The French believed they had victory in their grasp, barely hours after defeat had stared them in the face. But a force of Prussians under General Lestocq, which had managed to evade a corps of 15,000 men under Ney who had been sent to intercept them, fell upon Davout’s unguarded flank and started fighting the French back off the commanding heights at around four o’clock. The French, fighting furiously, fell back, and it seemed the Russians were carrying the day once again.
As darkness fell, at around 7 p.m. Ney’s men, who had blundered about in the blizzards, finally arrived to reinforce Davout and halted the Russian advance. With darkness, snow and plummeting temperatures enveloping the battlefield, Bennigsen held a council of w
ar and overruled his generals, who wanted to fight to the death: he decided to withdraw while he had the advantage.
It is impossible to conclude who would have prevailed if the fighting had gone into a third day. The French had clearly lost – some 20,000 men to the Russian tally of around 10,000 and 2,500 prisoners taken. Yet the Russian tactics of withdrawing in good order allowed Napoleon to claim victory, lying that he had lost only around 2,000 dead and 5,000 wounded. But even he admitted: ‘We had a great battle yesterday; victory is mine, but my losses are very heavy; the enemy’s losses, which were heavier, do not console me. The great distance at which I find myself makes my losses even more acutely felt.’

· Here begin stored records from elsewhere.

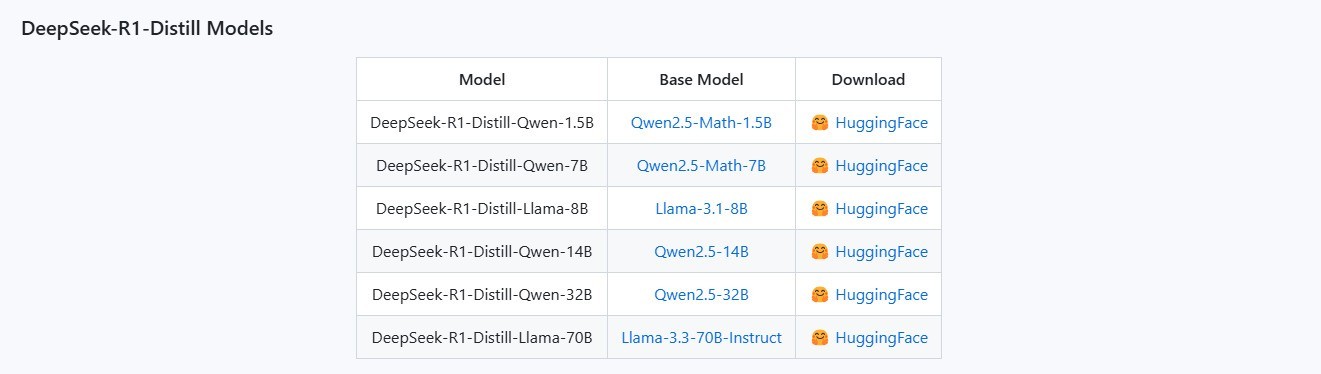1321x374 pixels.
Task: Click the hugging face emoji in Qwen-32B row
Action: (819, 295)
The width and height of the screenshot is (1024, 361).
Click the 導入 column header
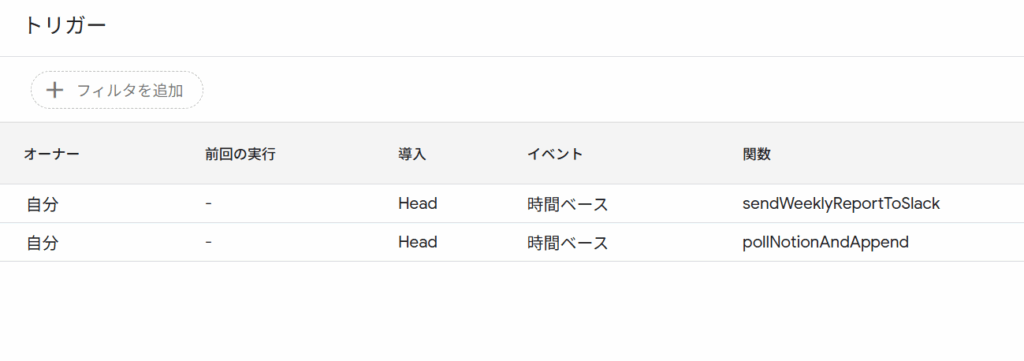412,154
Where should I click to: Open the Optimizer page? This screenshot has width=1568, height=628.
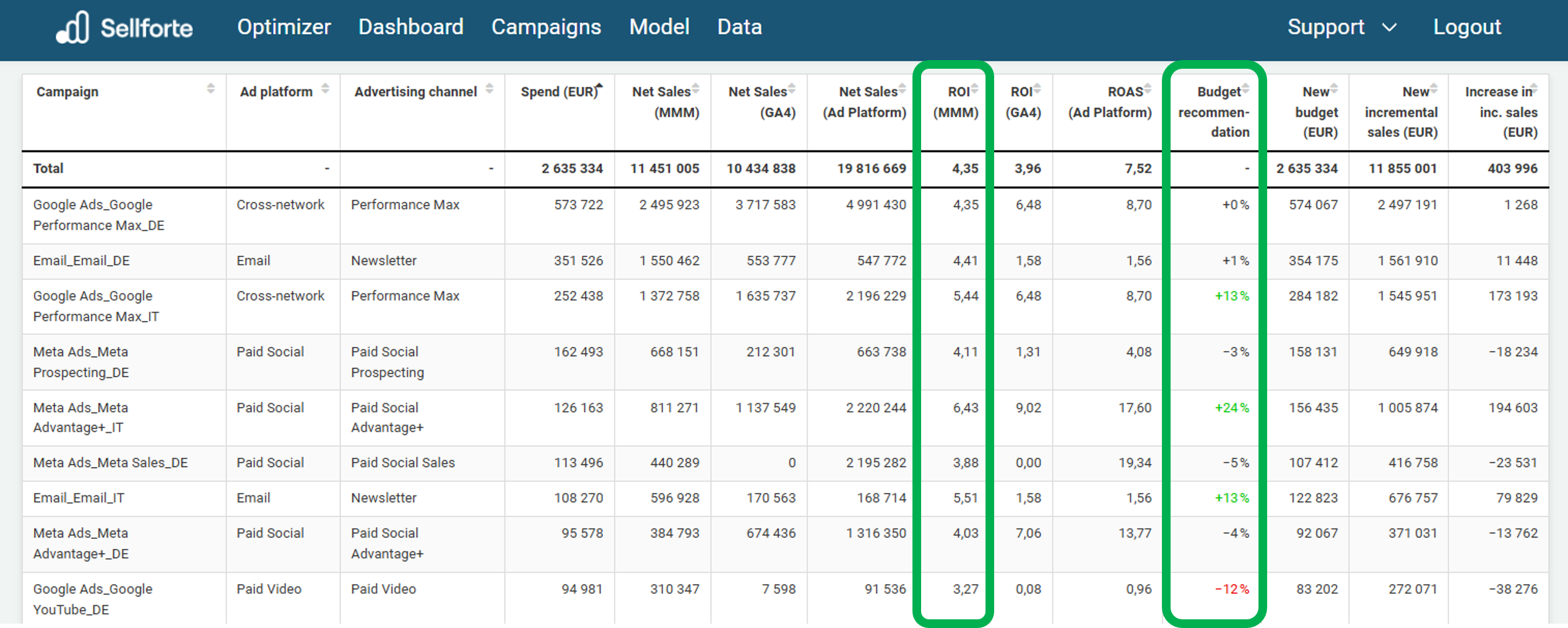click(284, 27)
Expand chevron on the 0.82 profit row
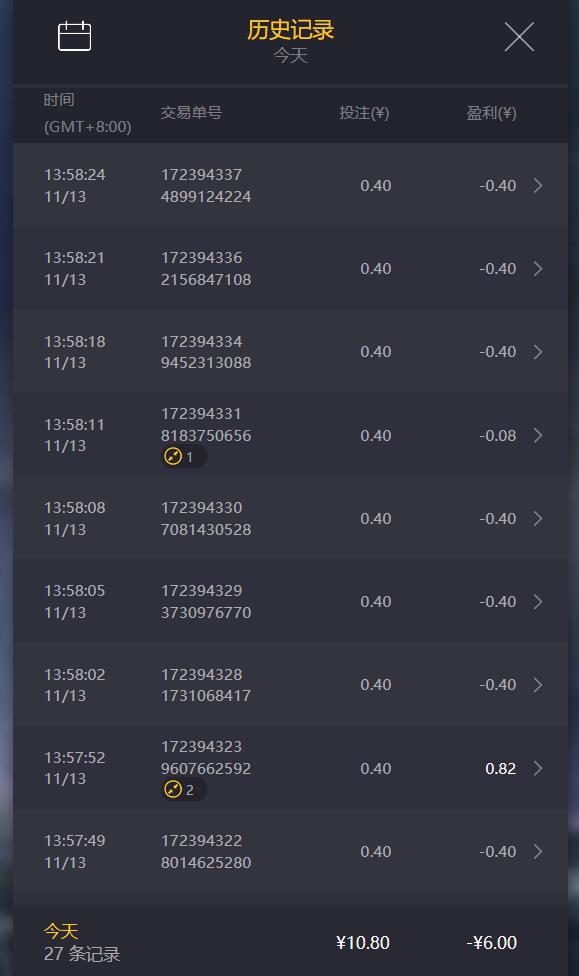The width and height of the screenshot is (579, 976). coord(538,768)
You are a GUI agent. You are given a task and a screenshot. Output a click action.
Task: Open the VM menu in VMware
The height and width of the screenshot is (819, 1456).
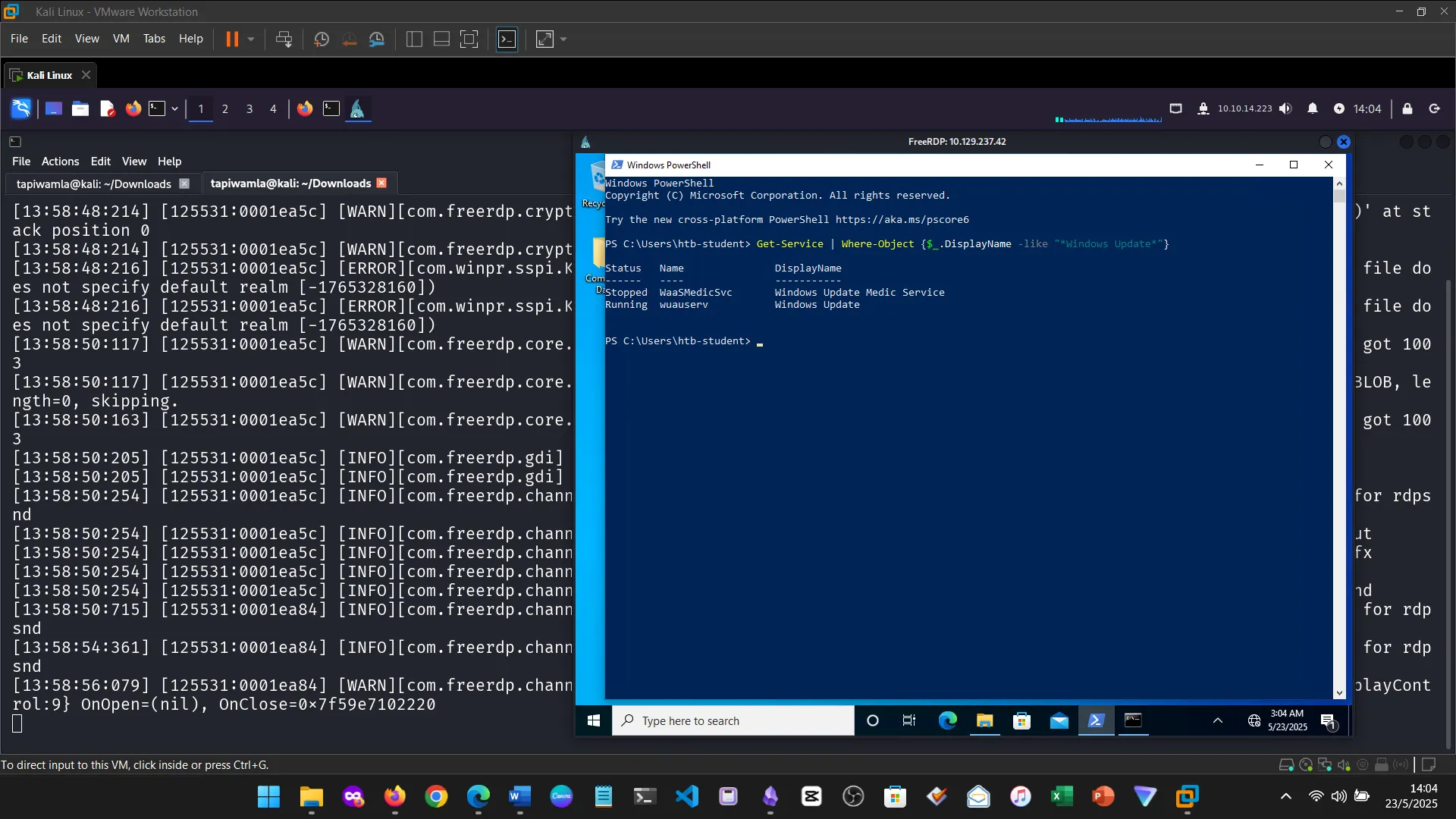(121, 39)
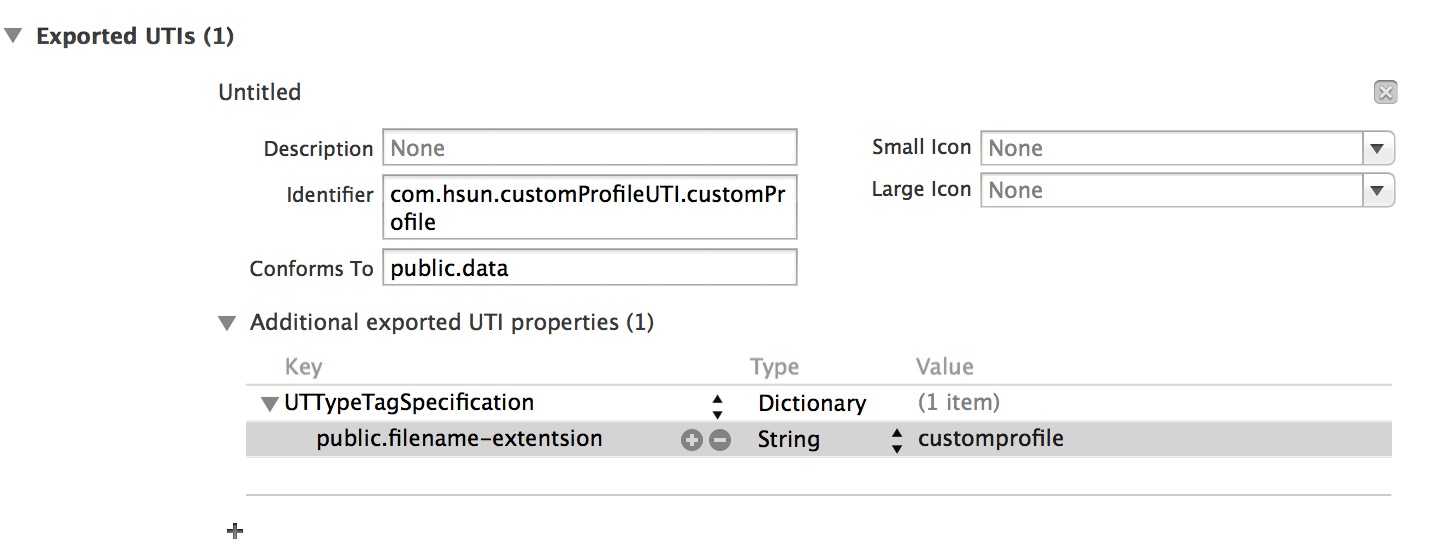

Ney remarked as he toured the battlefield: ‘What a massacre. And without result.’ The surgeon-general of the Grande Armée, Percy, described the scene:
Never was so small a space covered with so many corpses. Everywhere the snow was stained with blood. The snow which had fallen and which was still falling began to hide the bodies from the grieving glances of passers-by. The bodies were heaped up wherever there were small groups of firs behind which the Russians had fought. Thousands of guns, helmets and breastplates were scattered on the road or in the fields. On the slope of a hill, which the enemy had obviously chosen to protect themselves, there were groups of a hundred bloody bodies; horses, maimed but still alive, waited to fall in their turn from hunger, on the heaps of bodies. We had hardly crossed one battlefield when we found another, all of them strewn with bodies.
In spite of Napoleon’s gloss, it was his first significant tactical defeat. Of the first three great pitched battles under his command he had won the first, Austerlitz, devastatingly; the second, Jena-Aurstadt more by good fortune than by skill, and he had lost the third at Eylau however much he tried to persuade himself it was a victory.